Native Hawaiians believe the taro, which is used to make the starchy food poi and revered as an ancestor of the Hawaiian people, should not be tampered with. Taro, tall and broad-leafed, rise from paddy-like patches around the islands, and the purplish poi, a glutinous substance avoided by some, is an essential ingredient at Hawaiian luaus.
Researchers say the only way to protect the taro plant from spreading modern plant diseases is to insert resistant genes from rice, wheat and grape crops, altering the basic structure of the plant.
State lawmakers have stalled a bill sought by many Hawaiians that would have placed a statewide moratorium on genetic modification of taro for 10 years.
"How bad do things have to get before those who are anti-genetic modification will admit that taro needs help?" asked Susan Miyasaka, a researcher at the University of Hawaii-Hilo, who has been testing Chinese taro breeds. "The taro farmers are having trouble making ends meet."
About 50 protesters who gathered at a rally at the state Capitol on Friday said they don't want the so-called help that scientists say they can provide.
They question whether genetic modification will be any more effective than traditional crossbreeding techniques, and they worry that genetically modified crops could contaminate their Hawaiian taro breeds.
For some of the demonstrators, the issue about preserving the purity of the taro rather than the scientific merits of genetic modification.
"What we're really angry about is that the biotech industry has turned this into a genetic modification issue," said Hawaiian activist Walter Ritte. "This is about us protecting our family member."
According to Hawaiian legend, the cosmic first couple gave birth to a stillborn child, Haloa, from whose gnarled body sprang the broad-leafed plant whose roots are ground into poi.

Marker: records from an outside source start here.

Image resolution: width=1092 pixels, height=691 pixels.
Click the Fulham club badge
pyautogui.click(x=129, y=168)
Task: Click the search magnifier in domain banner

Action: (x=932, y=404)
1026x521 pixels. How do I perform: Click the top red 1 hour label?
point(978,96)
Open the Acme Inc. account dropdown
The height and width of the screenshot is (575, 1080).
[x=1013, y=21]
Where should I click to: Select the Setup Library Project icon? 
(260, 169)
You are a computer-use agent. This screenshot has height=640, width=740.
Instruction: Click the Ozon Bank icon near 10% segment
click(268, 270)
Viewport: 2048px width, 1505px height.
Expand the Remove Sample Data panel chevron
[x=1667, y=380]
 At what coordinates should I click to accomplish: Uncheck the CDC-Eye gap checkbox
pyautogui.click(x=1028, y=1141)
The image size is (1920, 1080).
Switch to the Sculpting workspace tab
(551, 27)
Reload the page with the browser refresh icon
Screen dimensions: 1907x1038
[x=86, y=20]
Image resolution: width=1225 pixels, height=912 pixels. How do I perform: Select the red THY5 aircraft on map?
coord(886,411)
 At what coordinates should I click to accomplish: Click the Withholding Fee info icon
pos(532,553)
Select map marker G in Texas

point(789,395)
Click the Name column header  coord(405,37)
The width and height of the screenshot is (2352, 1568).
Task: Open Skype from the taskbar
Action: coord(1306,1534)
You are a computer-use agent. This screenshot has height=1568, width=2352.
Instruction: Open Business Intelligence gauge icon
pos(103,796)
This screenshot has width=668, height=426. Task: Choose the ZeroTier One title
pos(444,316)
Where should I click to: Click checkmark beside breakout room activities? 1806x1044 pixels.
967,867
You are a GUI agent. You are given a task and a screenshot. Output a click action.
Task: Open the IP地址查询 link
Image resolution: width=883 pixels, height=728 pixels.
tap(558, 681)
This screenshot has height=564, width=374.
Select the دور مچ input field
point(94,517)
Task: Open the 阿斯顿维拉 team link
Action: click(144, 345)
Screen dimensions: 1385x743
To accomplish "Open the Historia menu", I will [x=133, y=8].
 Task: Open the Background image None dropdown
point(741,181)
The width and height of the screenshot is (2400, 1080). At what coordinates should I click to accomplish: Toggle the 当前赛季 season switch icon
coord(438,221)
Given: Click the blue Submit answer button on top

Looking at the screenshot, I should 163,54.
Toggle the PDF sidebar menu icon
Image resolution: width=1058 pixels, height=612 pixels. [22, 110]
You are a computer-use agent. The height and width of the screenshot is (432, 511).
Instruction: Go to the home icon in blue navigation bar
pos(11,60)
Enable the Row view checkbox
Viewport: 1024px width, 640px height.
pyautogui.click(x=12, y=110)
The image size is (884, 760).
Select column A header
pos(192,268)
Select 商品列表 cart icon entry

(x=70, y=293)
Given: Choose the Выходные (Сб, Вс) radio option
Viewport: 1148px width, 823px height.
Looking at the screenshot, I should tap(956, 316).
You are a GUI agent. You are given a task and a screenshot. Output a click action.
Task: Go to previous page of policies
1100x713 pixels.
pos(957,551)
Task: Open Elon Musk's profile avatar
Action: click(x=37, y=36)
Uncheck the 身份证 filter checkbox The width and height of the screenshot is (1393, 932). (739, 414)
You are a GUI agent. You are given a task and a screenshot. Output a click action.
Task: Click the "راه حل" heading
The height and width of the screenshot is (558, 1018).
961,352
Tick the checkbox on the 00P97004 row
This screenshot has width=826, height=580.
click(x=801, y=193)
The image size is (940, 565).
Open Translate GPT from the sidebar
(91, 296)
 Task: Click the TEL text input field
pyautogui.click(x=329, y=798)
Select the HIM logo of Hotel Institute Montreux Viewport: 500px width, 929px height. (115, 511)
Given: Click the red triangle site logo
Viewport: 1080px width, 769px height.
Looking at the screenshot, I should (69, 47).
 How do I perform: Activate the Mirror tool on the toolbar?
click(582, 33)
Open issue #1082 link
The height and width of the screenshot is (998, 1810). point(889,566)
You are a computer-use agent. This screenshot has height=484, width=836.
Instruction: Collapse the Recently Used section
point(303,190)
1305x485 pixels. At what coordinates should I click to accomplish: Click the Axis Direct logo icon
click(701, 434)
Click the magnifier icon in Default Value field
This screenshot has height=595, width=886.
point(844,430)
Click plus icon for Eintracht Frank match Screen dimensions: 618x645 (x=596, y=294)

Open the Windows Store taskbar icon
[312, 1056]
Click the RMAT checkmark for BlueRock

The Hawaiian people, it is believed, came from a second brother, making the plant part of their common ancestry.
Since ancient Hawaiian times, taro yields have dropped from 48,000 pounds (22,000 kilograms) per acre to 11,000 pounds (5,000 kilograms) per acre, Miyasaka said. Her research with preliminary tests has shown that her genetically modified Chinese taro is resistant to leaf blight, and she hopes to begin greenhouse trials soon.
The University of Hawaii has agreed not to do research on Hawaiian types of taro, and it will be careful to prevent their experimental taro from breeding with native varieties, said Stephanie Whalen, president and director of the Hawaii Agriculture Research Center.
But scientists see no harm in continuing taro research.
"Just because you have research and development doesn't mean you're going to commercialize," Whalen said. "If they don't want it, nothing will happen."